‘Cultural heritage’ is the new catchphrase
As fans of Parliament TV will know, the House of Representatives has undertaken the first reading of two new bills this week; the Natural and Built Environment Bill (NBE) and the Spatial Planning Bill.
Both have been some time in the making and are set to replace the Resource Management Act 1991 (RMA) in the next year.
As is my custom when perusing legislation, a search within the bill for my key word ‘heritage’ reduces the scale of the reading required; I’ll leave it to others to search for their burning issue.
In the NBE, ‘heritage’ appears 249 times in 53 clauses.
According to the text, the NBE ‘shifts the focus of the current resource management system from managing adverse effects to promoting positive outcomes’.
That’s great, given that the implementation of the RMA in the heritage field has too often equated the management of adverse effects with mitigating the loss of heritage items by erecting signage and retaining vestigial building elements.
Instead of outcomes management, the NBE provides principles for cultural heritage offsetting.
‘Cultural heritage’ is the new term that replaces the RMA’s ‘historic heritage’; the definition remains the same for both with the addition, finally, of ‘cultural landscapes’.
According to Schedule 5 of the NBE, a ‘cultural heritage’ offset is a commitment to redress any more than minor residual adverse effects and should be contemplated only after steps to avoid, minimise, and remedy adverse effects are demonstrated to have been sequentially exhausted’.
The goal apparently is to achieve a ‘net enhancement’ of cultural heritage values and the bill states that cultural heritage offsetting is not appropriate if ‘cultural heritage values are adversely affected so that they will be permanently lost’.
In the same schedule ‘cultural heritage redress’ is also provided for.
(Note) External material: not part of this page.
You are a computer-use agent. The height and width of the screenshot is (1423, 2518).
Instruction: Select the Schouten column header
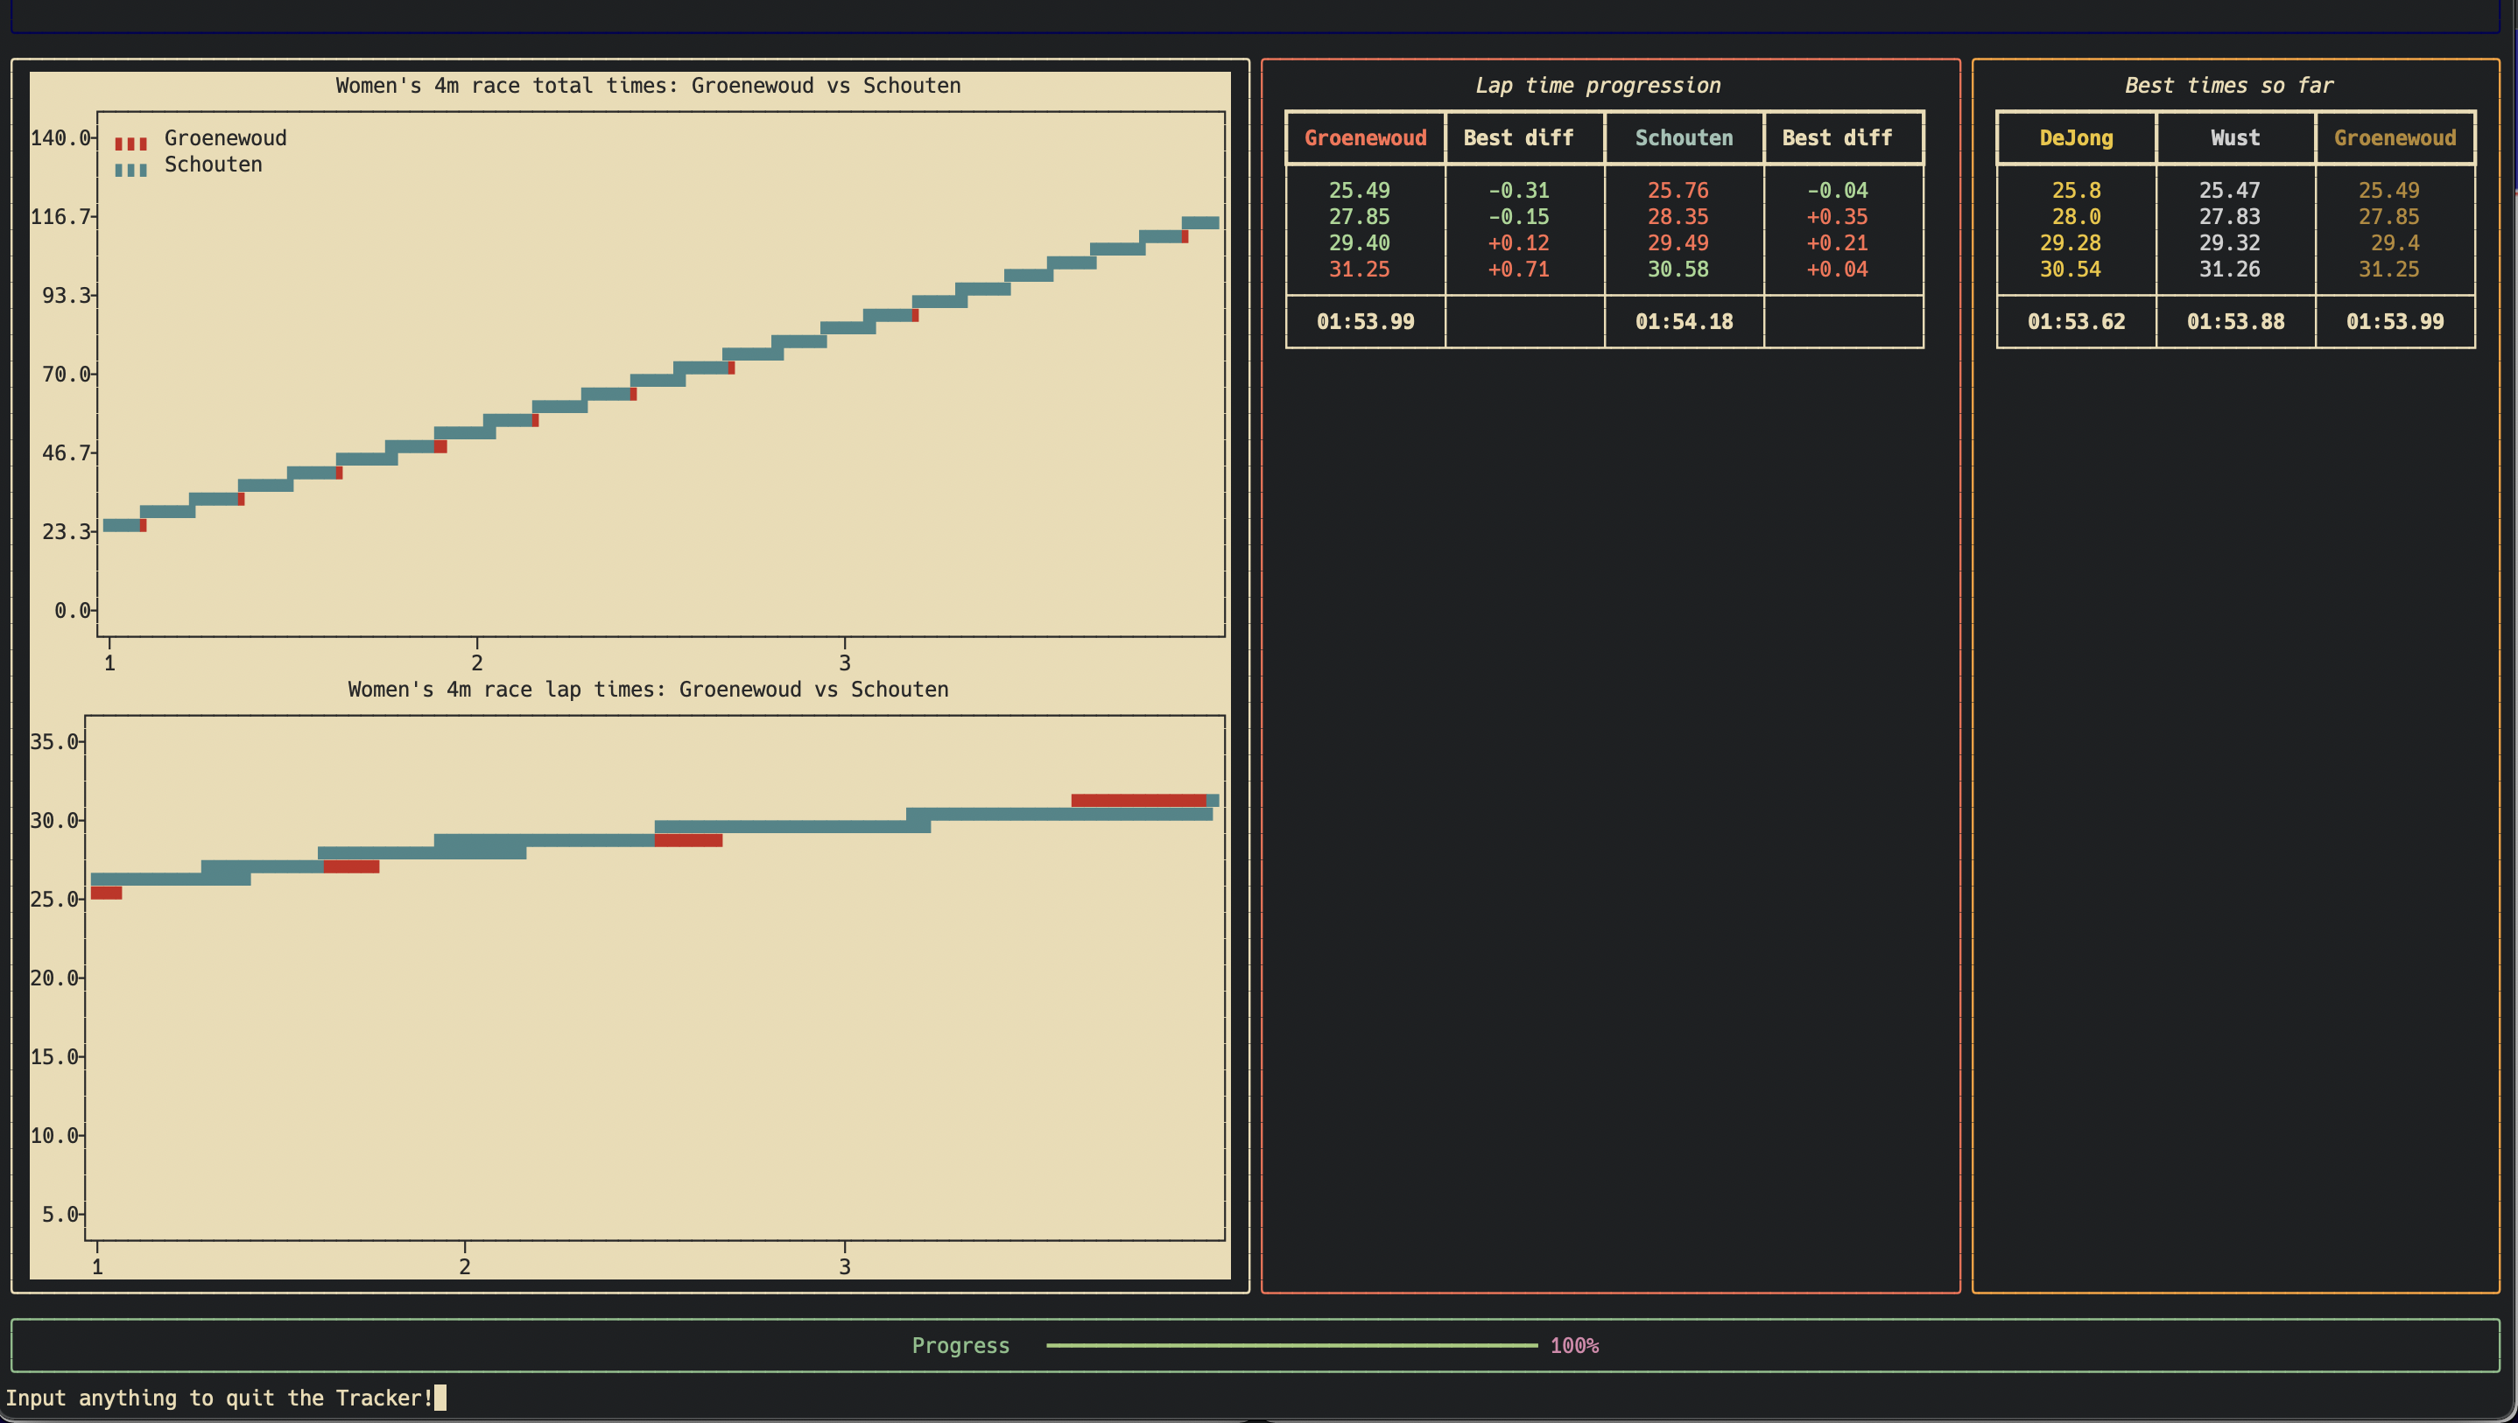[x=1683, y=138]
This will involve compensation, including financial, but is not considered appropriate where, for example, ‘the affected cultural heritage is irreplaceable or vulnerable’.
Underpinning these new provisions, which are much more explicit about the desired outcomes for historic heritage than in the RMA, is ‘system outcome’ (g) ‘the conservation of cultural heritage’.
Putting to one side who thought up the phrase ‘system outcome’, what is interesting about the purpose of the NBE is that ‘conservation’ has supplanted ‘protection’ as the key word for cultural heritage resources.
I had to reach for my dictionary to get my head around the change and I’m a bit conflicted as to whether the new terminology will lead to better outcomes.
On the one hand ‘conservation’ is aligned with the ICOMOS Charter, the guiding document for heritage professionals around the world, and the base meaning of the word is to ‘protect something, especially an environmentally or culturally important place or thing, from harm or destruction’.
On the other, ‘protection’ is carried over from the RMA for ecological resources and means to ‘keep safe from harm or injury’.
For my money I’d prefer the NBE kept protection of cultural heritage on the same linguistic level as protection of natural heritage, especially when cultural heritage conservation now follows land supply and housing provision in the system outcomes layout.
I’d also note here that the NBE itself refers to protection of cultural heritage when it comes to rules that have immediate legal effect, which is the case now as many owners affected by Hamilton City Council’s Plan Change 9 have just discovered.
One last aspect of the NBE that is of immediate interest, is the development of a new category of ‘specified cultural heritage’.
This comprises Category 1 Heritage New Zealand Pouhere Taonga historic places, National Historic Landmarks, which are determined by HNZPT, and ‘wā hi tapu, wā hi tapu area, or wā hi tū puna for which there is an application notified but not determined’ by HNZPT.
This rightly, some might say, privileges the national oversight of our heritage afforded by Heritage NZPT.
But the NBE also sets out ‘less stringent management of any particular adverse effect other than one on significant biodiversity areas or specified cultural heritage’ thus apparently creating a twotier system that appears blind to the fact that the HNZPT list is not a definitive survey of all the most significant heritage resources in the country.
Historically HNZPT has been very reluctant to list buildings, sites and structures where there is opposition from the owner and has also relied on city and district councils to undertake identification and assessment of heritage resources.
In Hamilton for example, there are just seven Category 1 HNZPT list entries and the most recent listing was in 1998; that’s 24 years ago people.
As for the Spatial Planning Bill, I haven’t had a chance to look at it yet and so more on that anon.
Postscript: So that I can ensure my safe entry to Oamaru next time I’m in the Mainland, I must correct last week’s fundamental error.
Oamaru stone is a limestone, not a sandstone, and I was especially annoyed after I realised my mistake because it is quarried at Parkside, Weston, which was developed by my grandmother’s family over a century ago.